*Source material*
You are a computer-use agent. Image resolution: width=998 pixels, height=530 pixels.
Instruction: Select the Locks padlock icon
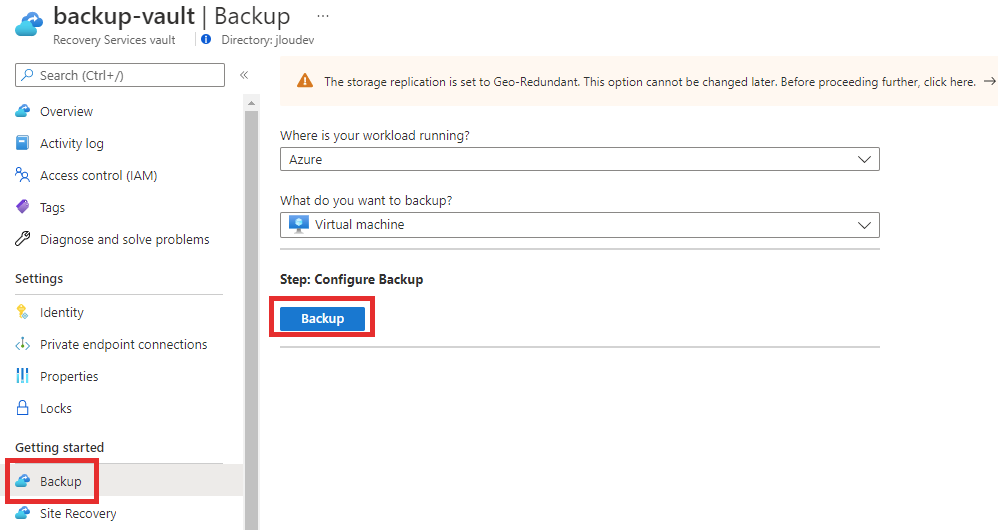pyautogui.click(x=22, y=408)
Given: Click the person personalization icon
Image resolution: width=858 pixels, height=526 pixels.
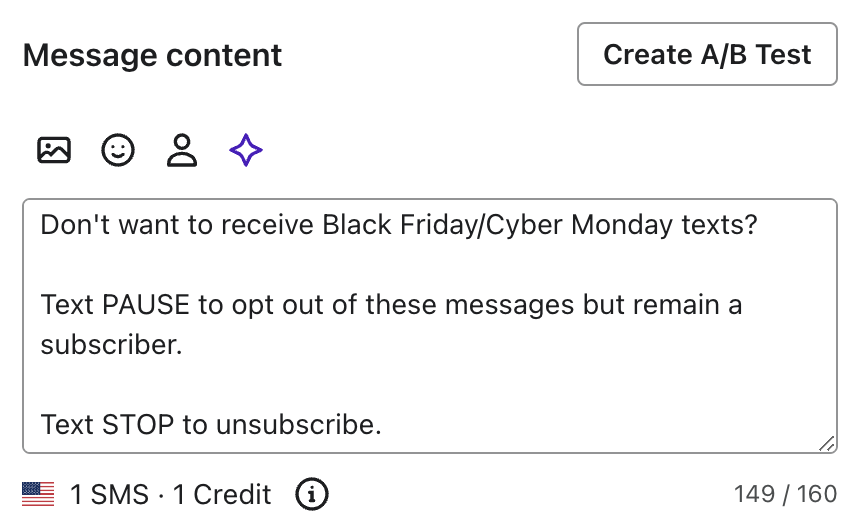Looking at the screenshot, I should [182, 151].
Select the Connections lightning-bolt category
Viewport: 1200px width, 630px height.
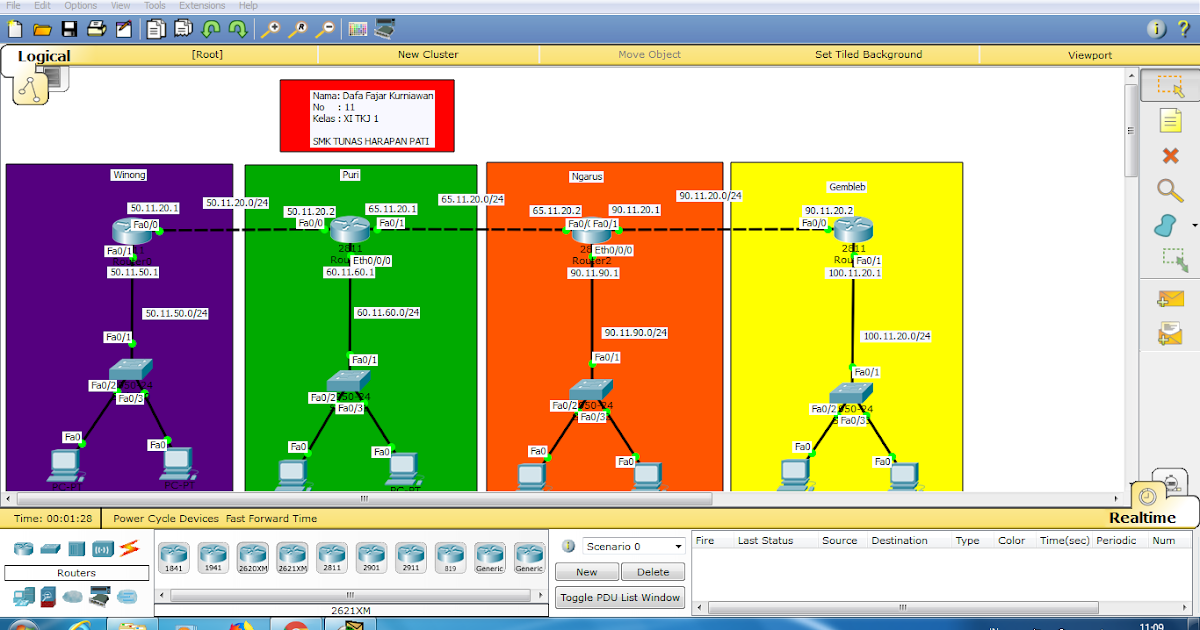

*Task statement*
What you output must match the data exactly, apart from the pictures, which are left out.

*Exercise output*
You are a computer-use agent. Image resolution: width=998 pixels, height=530 pixels.
Instruction: Select the Locks padlock icon
pyautogui.click(x=22, y=408)
Given: Click the person personalization icon
Image resolution: width=858 pixels, height=526 pixels.
Looking at the screenshot, I should [182, 151].
Select the Connections lightning-bolt category
Viewport: 1200px width, 630px height.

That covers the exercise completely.